The tunnel swallows me, the sounds of the game fading behind me. In the locker room, the medical staff waits, faces serious. I sit heavily on the bench, allowing them to help me remove my jersey, to probe the damaged shoulder with careful fingers.

I tell them it’s not bad, I’m fine, but I need a break. After an assessment, I’m cleared to head back to the ice.

But I can’t go back in. I need to get my head right.

34

Locker Room Talk

SYDNEY

The locker room smells like sneakers and sweat—a pungent cocktail of testosterone and funk. I hover at the entrance, my press pass clutched in my hand like a lifeline, wondering if I’ve finally lost my mind. Three days ago, I was clutching a cardboard box of my career remains and drinking wine straight from the bottle while sobbing to Adele. Yesterday, I was interviewing for this job at KBSN, Boise Sports Network, and today, I’m doing my first sportscast at The Boise Arena, with a brand new job and city to live in. One that’s close to Dickens and my heart.

The quick turnaround will make moving a bitch, but I’ll figure it out.

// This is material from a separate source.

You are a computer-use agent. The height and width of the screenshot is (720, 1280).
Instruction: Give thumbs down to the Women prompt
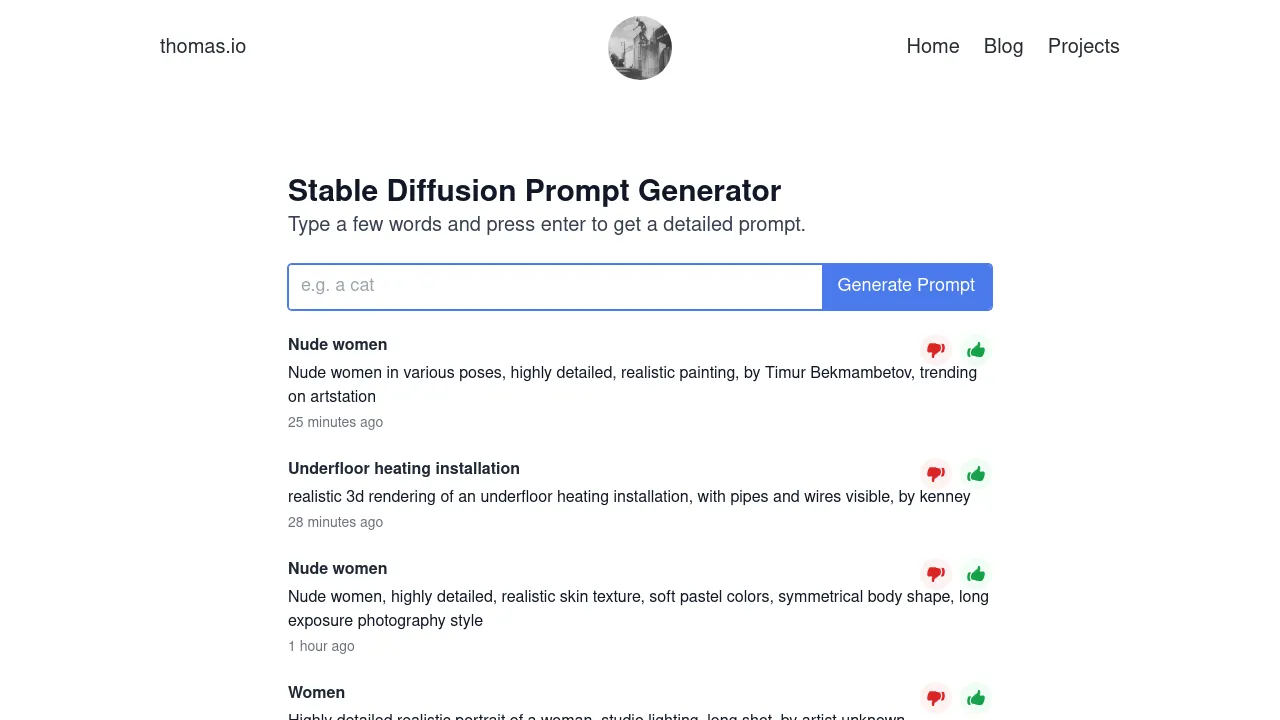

Professional distance evaporates,and I cross the room, ignoring the curious glances from the staff readying towels and gear. I head to the back, and through the glass doors of a sauna with the heat off, I see him, icing his shoulder, still half in his gear, staring at nothing. His chest heaves with short, rapid breaths, his face ashen beneath the flush of exertion. I recognize the signs immediately—the same panic that’s gripped me countless times, turning the world into a swirling, suffocating nightmare.

My heart lurches painfully. Brooks is in there having a full-blown panic attack. The same man who once took a slapshot to the face and finished the game with stitches and a smile.